> _Selected passage_:
# # #

By Thomas E. Brewton
Round two of New York Times columnist Paul Krugman vs Nobel Prize-winning economist Milton Friedman.
In Krugman and Friedman – Part One it was demonstrated that Mr. Krugman made non-factual statements about classical economics and the 1930s Depression.
He misrepresents other facts elsewhere in his lengthy article Who Was Milton Friedman in the February 15, 2007, issue of The New York Review of Books.
In that article, he writes:
Although [British economist John Maynard] Keynes was by no means a leftist – he came to save capitalism, not to bury it – his theory said that free markets could not be counted on to provide full employment, creating a new rationale for large-scale government intervention in the economy.
That is equivalent to stating that Lenin was not a socialist, he was just anxious to control every aspect of every individual’s economic life. As he doesn’t consider Keynes to be a leftist, it would be interesting to know Mr. Krugman’s definition of leftist.
Keynes’s prescription to provide full employment was, as Mr. Krugman himself states, massive and continuous government intervention in economic affairs. That is a succinct description of socialism.

# # #

[Items from a dataset]

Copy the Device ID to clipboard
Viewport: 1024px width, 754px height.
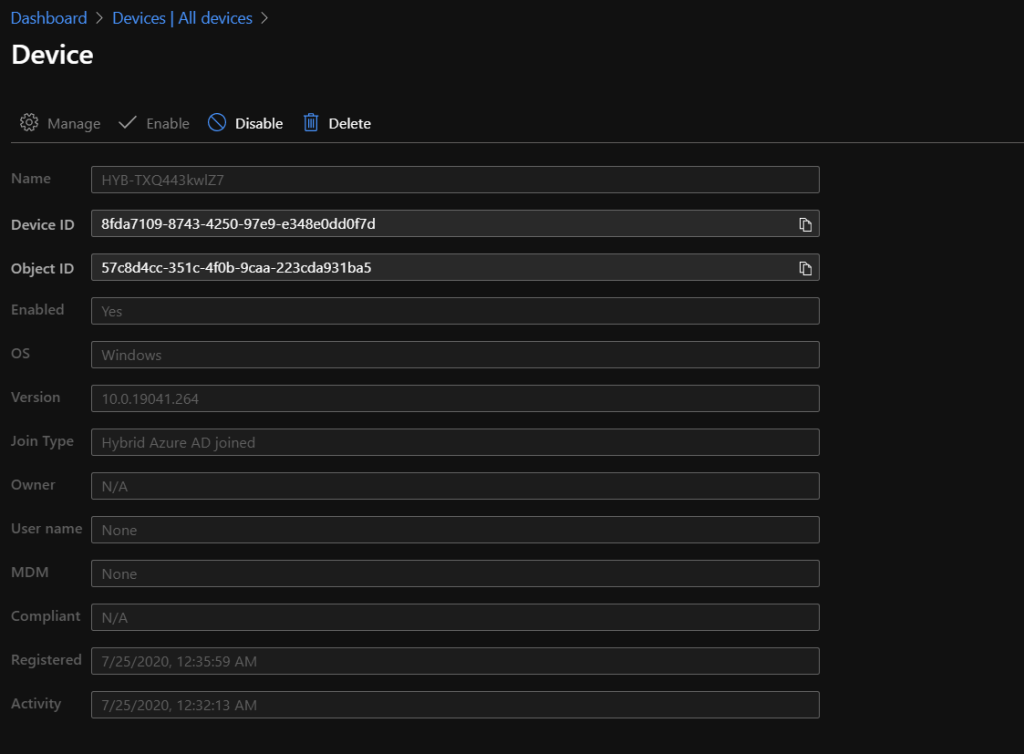805,224
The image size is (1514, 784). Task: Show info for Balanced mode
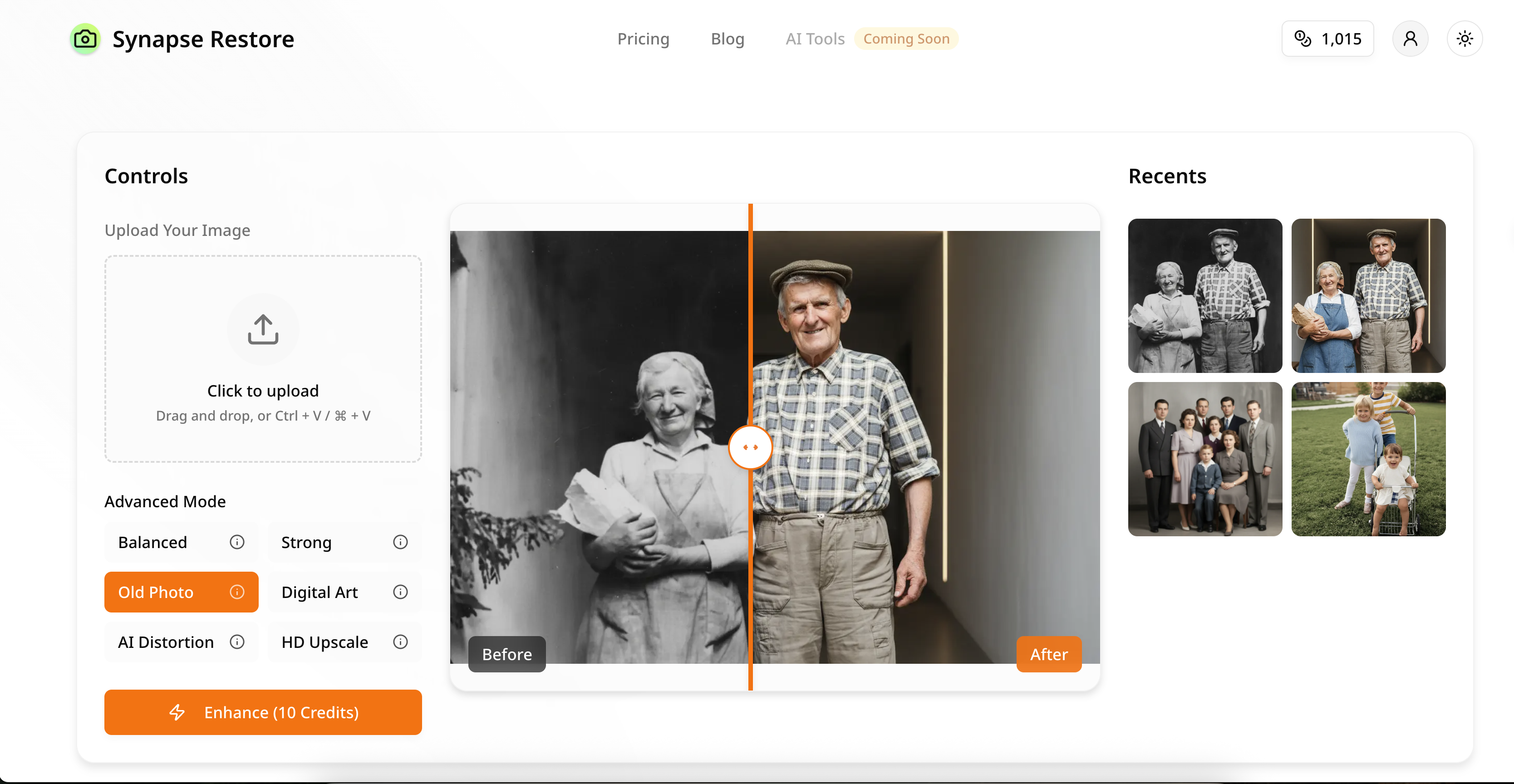click(x=237, y=542)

# # #

> _Exercise tasks_:
1) Reproduce the commentary on Krugman and Friedman word for word between "In Krugman and" and "in the economy.", inclusive.
2) Pick up the commentary on Krugman and Friedman after its final sentence and keep writing it.

> _Exercise results_:
1)
In Krugman and Friedman – Part One it was demonstrated that Mr. Krugman made non-factual statements about classical economics and the 1930s Depression.
He misrepresents other facts elsewhere in his lengthy article Who Was Milton Friedman in the February 15, 2007, issue of The New York Review of Books.
In that article, he writes:
Although [British economist John Maynard] Keynes was by no means a leftist – he came to save capitalism, not to bury it – his theory said that free markets could not be counted on to provide full employment, creating a new rationale for large-scale government intervention in the economy.

2)
If “free markets could not be counted on to provide full employment,” the alternative was government-regulated markets under socialism, which is the policy we have had since publication of Keynes’s General Theory in the 1930s. Agriculture has been socialized, top to bottom. The government tells farmers what they can plant and how much of it, while controlling prices via import duties and domestic price supports. Business is swaddled in regulations to such an extent that the United States has more lawyers and accountants per capita than any other place on earth.
For a more extensive discussion of socialism’s nature, see Socialism Defined by the Socialists.
With regard to whether Keynes “came to save capitalism,” that’s not unlike the alleged assertion by a military serviceman during the Vietnam war that it had been necessary to destroy a village in order to save it.
Did Keynes in fact save capitalism?
The facts suggest otherwise. No matter how assiduously President Roosevelt pursued Keynesian policies, unemployment never averaged in less than double digits until the start of World War II, when the entire economy was mobilized for war production and military service. At its lowest point, in 1937, unemployment was 12 percent of the workforce. In 1939, at the outbreak of World War II in Europe, unemployment was 16.7 percent of the workforce.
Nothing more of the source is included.